NATO countries will conduct the largest joint exercises since the Cold War, report journalists from the Financial Times. More than 40,000 soldiers are to train in Poland.
NATO countries will conduct the largest joint exercises since the Cold War, report journalists from the Financial Times. More than 40,000 soldiers are to train in a scenario in the event of Russian aggression against one of the member states. The maneuvers will take place, among others: on the territory of Poland.
"The Steadfast Defender exercises are part of NATO's plans to transform from a crisis response into a war alliance triggered by the invasion of Ukraine," we read on the Financial Times website.
According to the British daily, which cites NATO sources, the exercises are to begin at the turn of February and March next year in Germany, Poland and the Baltic countries.
According to unofficial information, between 500 and 700 sorties and maneuvers will be carried out. The participants will include, among others: over 50 ships and 40,000 soldiers.
"This is intended to simulate potential maneuvers against the enemy modeled on the Russian-led coalition, called Occasus for the purposes of the exercises," we read.
Sweden, whose application for NATO membership has not been ratified by Hungary and Turkey, is also to take part in the exercises.
"Steadfast Defender" implements NATO's new training strategy, under which the Alliance will conduct two major exercises each year instead of one. Last year, the head of the Alliance, Jens Stoltenberg, announced that NATO would increase the number of its “high readiness” forces from 40 000 "to over 300 000".

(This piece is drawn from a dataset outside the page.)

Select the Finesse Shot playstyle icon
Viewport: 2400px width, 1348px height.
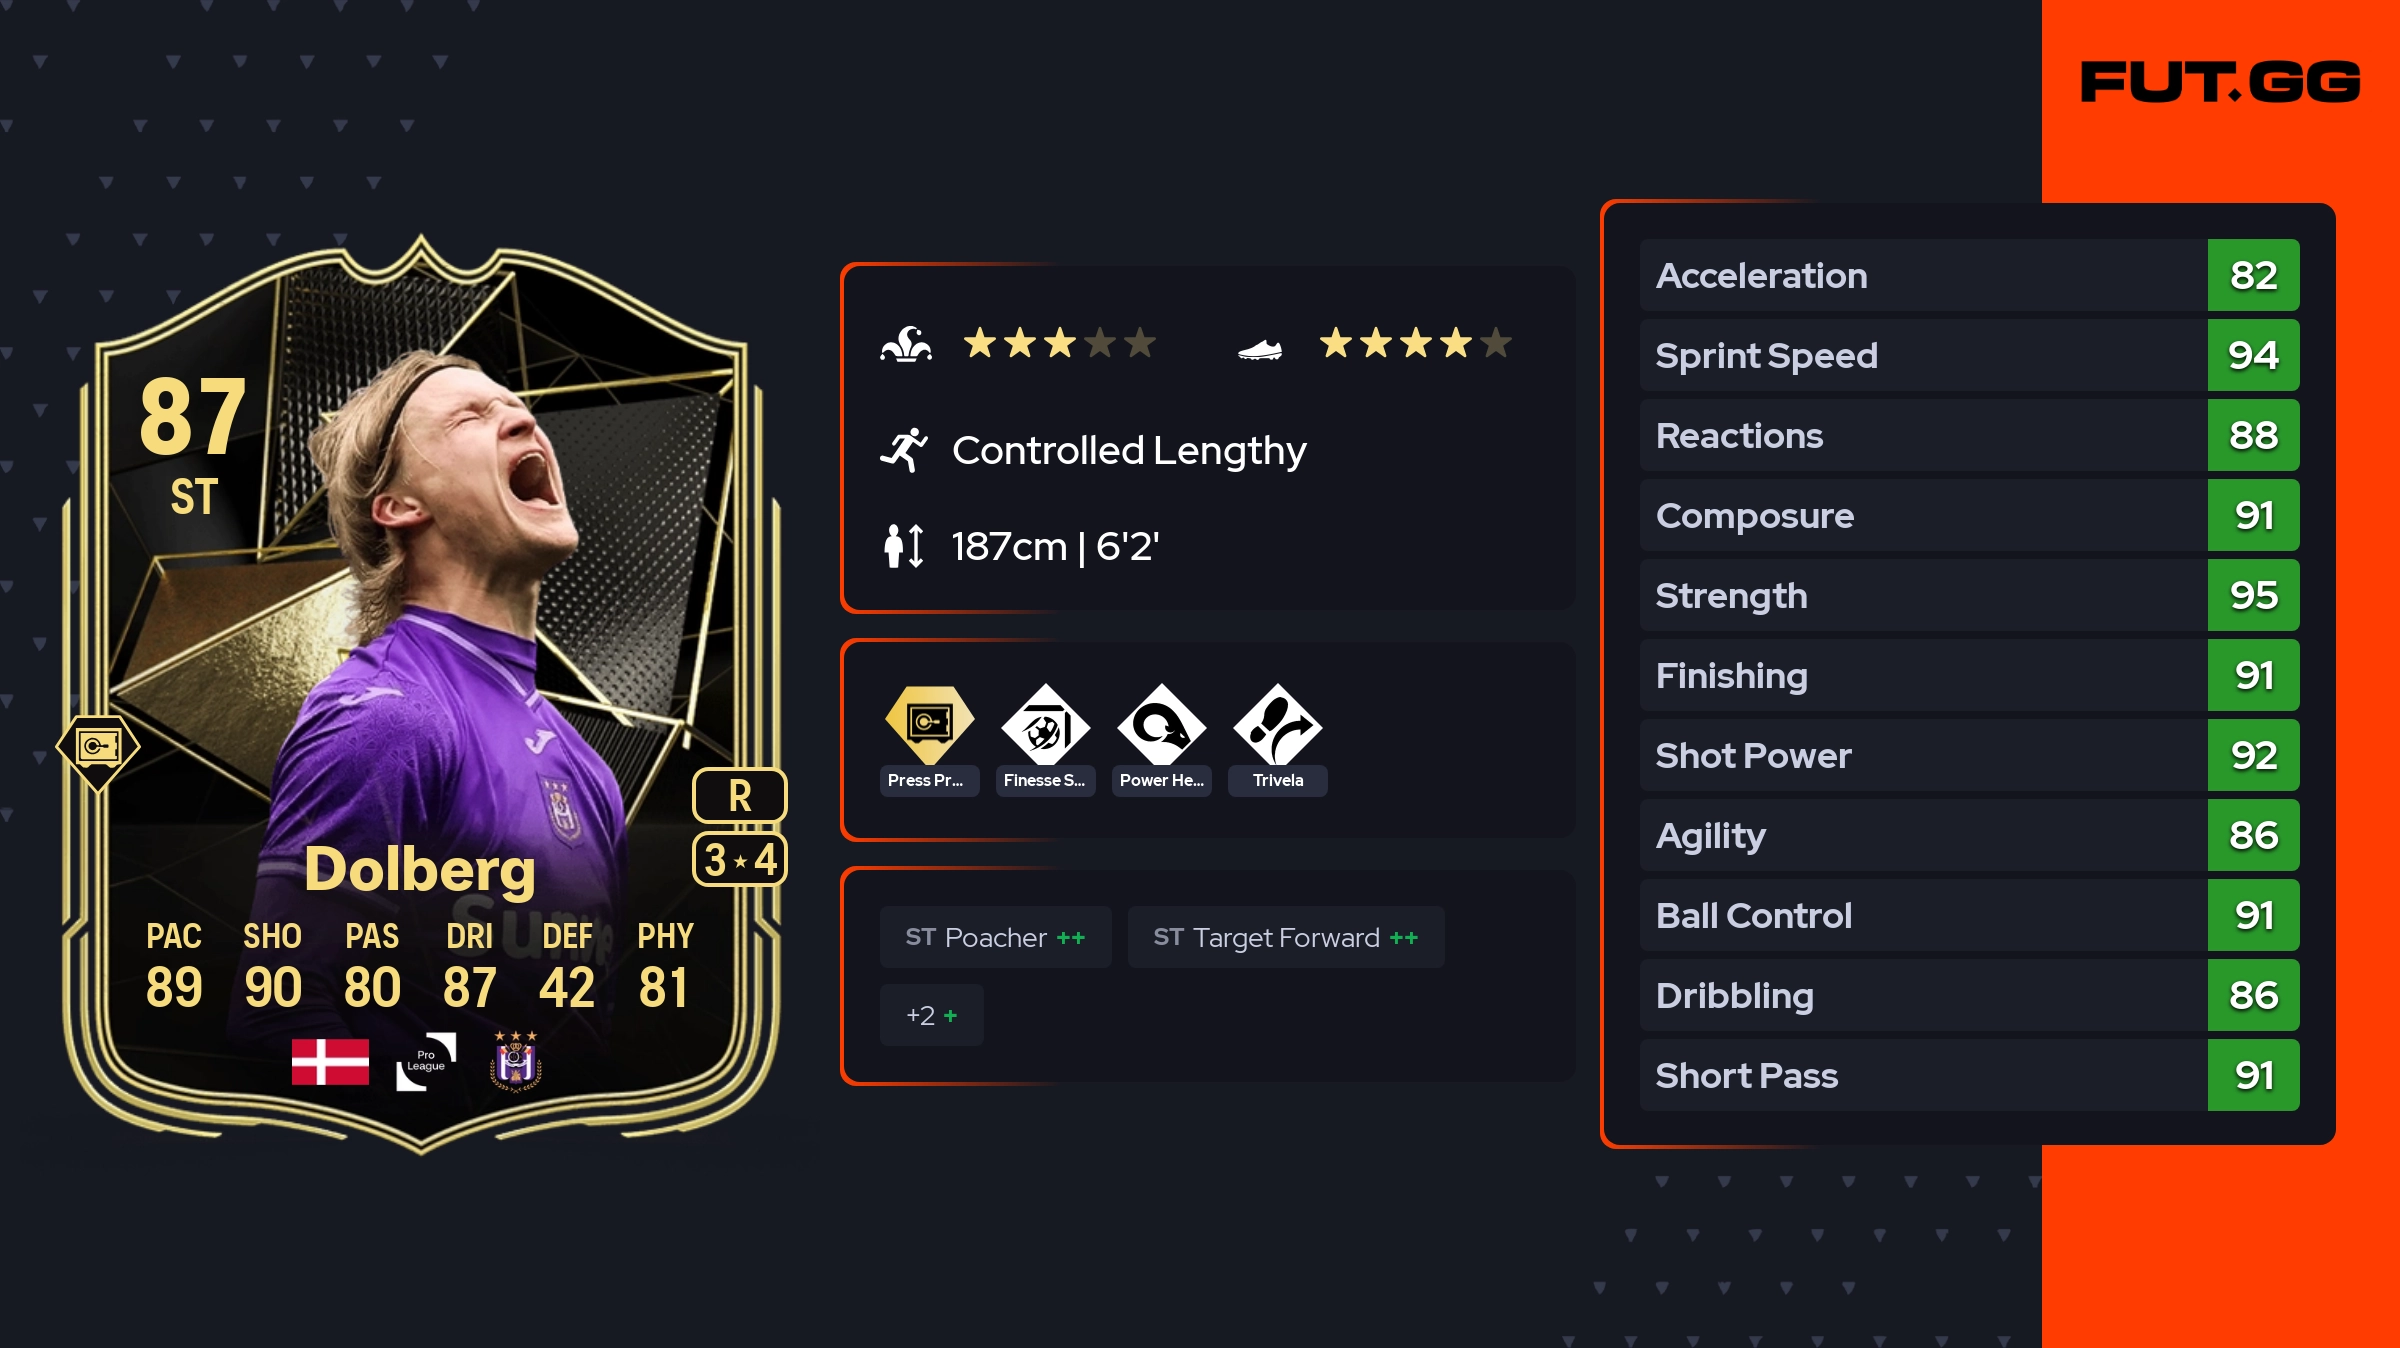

"The exercises are intended to demonstrate to Moscow that the Alliance is prepared to fight," NATO officials said.
The "Northern Coasts 2023" exercise has been underway in the Baltic Sea since Saturday. Over three thousand soldiers from 14 countries (including Poland) as well as 30 ships and 20 planes take part in them.
One of the scenarios practiced is a ship blockade leading to escalation and an attack on NATO ships. According to German Navy Vice Admiral Jan Christian Kaack, the maneuvers are intended to send a message to Moscow that "all partner countries are vigilant."